My opinion does not depend upon crystallisation of a constructive trust in favour of the daughters prior to the death of their mother. The existence of the ‘floating obligation’ or ‘floating trust’ described by Latham CJ and Dixon J in Birmingham v Renfrew, combined with the qualification that their mother may only use the assets of their father’s estate (and her own assets) bona fide without any intention to defeat the mutual wills agreement, provides a sufficient, albeit indirect, interest in their father’s estate.
This conclusion is supported by the following statement from Dufour v Pereira, which was given express approval by Dixon J in Birmingham v Renfrew:
The mutual will is in the whole and every part mutually upon condition, that the whole shall be the will. There is a reciprocity, that runs throughout the instrument. The property of both is put into a common fund, and every devise is the joint devise of both. This is a contract. [17]
[17](1937) 57 CLR 666, 686.
Is the daughters’ interest in the Italian land sufficient to give them standing?
The inventory of assets and liabilities filed by the son with the Court states that the father’s estate includes a one‑seventh interest in a stone cottage on the island of Alicudi, Aeloien Islands, Italy. The stone cottage presently stands in the name of the father’s own deceased father, the paternal grandfather of the daughters. The son has valued this one‑seventh interest at $36,747.
On the day before the hearing, the daughters’ solicitor swore and served an affidavit in which he gave hearsay opinion evidence.
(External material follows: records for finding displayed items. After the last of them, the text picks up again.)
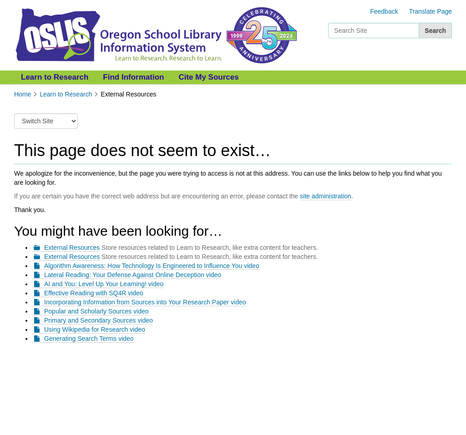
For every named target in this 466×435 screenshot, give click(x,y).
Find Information (133, 77)
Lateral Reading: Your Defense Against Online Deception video (132, 274)
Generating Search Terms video (89, 338)
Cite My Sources (208, 77)
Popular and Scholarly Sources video (96, 311)
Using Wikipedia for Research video (94, 329)
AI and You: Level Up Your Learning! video (103, 284)
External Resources (72, 247)
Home (22, 94)
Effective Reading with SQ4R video (93, 293)
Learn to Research (54, 77)
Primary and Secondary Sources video (98, 320)
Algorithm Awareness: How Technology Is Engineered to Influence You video (151, 265)
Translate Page (430, 11)
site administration (325, 196)
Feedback (384, 11)
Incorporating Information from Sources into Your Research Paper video (145, 302)
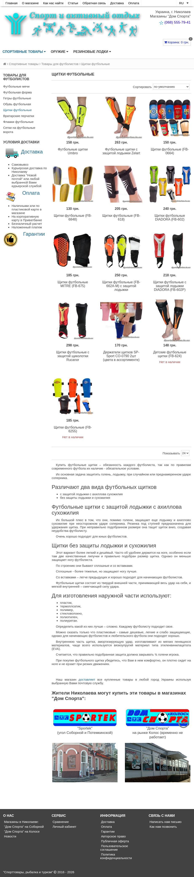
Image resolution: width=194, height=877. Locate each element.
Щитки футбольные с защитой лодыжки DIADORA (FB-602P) (169, 285)
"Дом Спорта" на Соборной (23, 826)
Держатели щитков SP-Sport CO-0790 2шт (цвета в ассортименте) (121, 356)
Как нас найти (53, 3)
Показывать (171, 453)
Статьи (73, 3)
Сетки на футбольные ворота (19, 130)
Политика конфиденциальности (116, 856)
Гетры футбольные (17, 98)
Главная (11, 3)
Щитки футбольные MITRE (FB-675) (73, 284)
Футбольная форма (17, 92)
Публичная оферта (114, 841)
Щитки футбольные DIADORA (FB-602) (170, 217)
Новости (9, 836)
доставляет (87, 679)
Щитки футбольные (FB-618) (121, 217)
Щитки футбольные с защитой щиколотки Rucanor (72, 356)
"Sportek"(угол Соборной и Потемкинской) (84, 730)
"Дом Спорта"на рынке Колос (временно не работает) (157, 732)
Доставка (117, 3)
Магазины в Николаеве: (21, 822)
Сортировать (142, 87)
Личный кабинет (64, 826)
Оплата (133, 3)
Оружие (59, 52)
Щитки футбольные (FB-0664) (170, 151)
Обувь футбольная (17, 104)
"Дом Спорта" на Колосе (21, 831)
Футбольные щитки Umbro (73, 151)
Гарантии (34, 234)
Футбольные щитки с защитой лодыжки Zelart (121, 151)
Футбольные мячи (16, 86)
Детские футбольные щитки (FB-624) (169, 354)
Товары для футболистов (59, 64)
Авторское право (113, 836)
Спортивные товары (24, 52)
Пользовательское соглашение (114, 847)
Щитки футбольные (17, 110)
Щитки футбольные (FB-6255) (73, 429)
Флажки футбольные (18, 122)
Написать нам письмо (165, 822)
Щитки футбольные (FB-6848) (73, 217)
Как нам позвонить (163, 826)
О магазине (30, 3)
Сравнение (60, 822)
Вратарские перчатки (18, 116)
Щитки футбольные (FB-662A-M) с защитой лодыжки (121, 285)
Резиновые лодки (92, 52)
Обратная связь (94, 3)
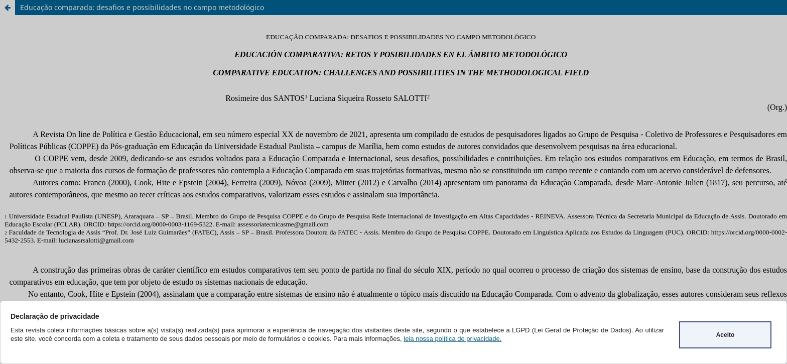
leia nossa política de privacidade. (452, 338)
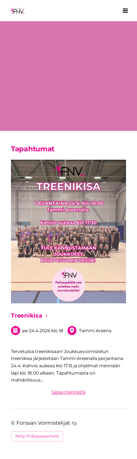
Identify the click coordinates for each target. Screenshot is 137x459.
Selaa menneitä (68, 392)
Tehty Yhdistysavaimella (37, 436)
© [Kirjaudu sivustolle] (13, 423)
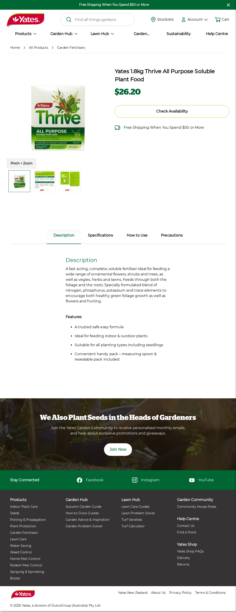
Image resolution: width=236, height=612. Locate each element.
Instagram (146, 480)
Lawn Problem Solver (138, 513)
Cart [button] (225, 19)
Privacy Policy (180, 593)
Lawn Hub (102, 34)
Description (63, 235)
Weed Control (21, 552)
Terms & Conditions (210, 593)
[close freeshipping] (228, 5)
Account (198, 19)
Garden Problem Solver (84, 526)
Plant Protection (23, 526)
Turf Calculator (133, 526)
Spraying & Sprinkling (27, 572)
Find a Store (186, 532)
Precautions (171, 235)
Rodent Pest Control (26, 565)
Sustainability (179, 34)
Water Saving (20, 546)
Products (26, 34)
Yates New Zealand (132, 593)
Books (15, 578)
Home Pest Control (25, 559)
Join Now (118, 449)
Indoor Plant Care (24, 507)
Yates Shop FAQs (190, 551)
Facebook (90, 480)
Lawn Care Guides (135, 507)
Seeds (14, 513)
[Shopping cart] (217, 19)
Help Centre (217, 34)
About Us (158, 593)
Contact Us (186, 526)
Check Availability (172, 111)
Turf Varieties (131, 520)
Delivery (183, 558)
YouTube (201, 480)
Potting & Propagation (28, 520)
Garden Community (141, 34)
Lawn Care (18, 539)
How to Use (137, 235)
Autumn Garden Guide (83, 507)
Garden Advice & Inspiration (87, 520)
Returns (183, 564)
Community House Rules (196, 507)
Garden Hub (64, 34)
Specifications (100, 235)
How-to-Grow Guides (82, 513)
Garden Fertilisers (24, 533)
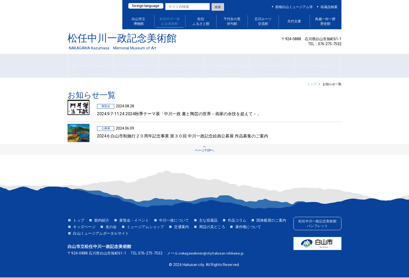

In that affidavit, the solicitor swore that he had spoken with another solicitor who has extensive experience in Italian law. He swore that he had been informed by the solicitor that Italian succession law mandates that the interests of persons owning Italian land devolve according to a formula. Under that formula, the interest of a deceased person in Italian land must devolve to any spouse of the deceased landowner as to one‑quarter, to the deceased’s next‑of‑kin as to another quarter, with the remaining half to be divided amongst the deceased’s children. On that basis, the solicitor swore that he believes the daughters have a direct interest in the father’s estate.
The affidavit was objected to on the grounds that it was late, there was no opportunity to reply to it, and the Court should not accept hearsay opinion evidence of this kind. I accept that submission.
Were it not for the conclusion which I have reached on the second ground, to the effect that the mutual wills agreement gives rise to a sufficient interest to give the daughters standing, an adjournment may have been necessary; to enable proper evidence to be given concerning the issues surrounding Italian succession law and for further submissions to be made.
Conclusion and orders
For the above reasons, the application for summary dismissal of the proceeding is refused. The defendants should pay the plaintiffs’ costs. I will hear the parties as to any directions which they seek to enable the proceeding to continue.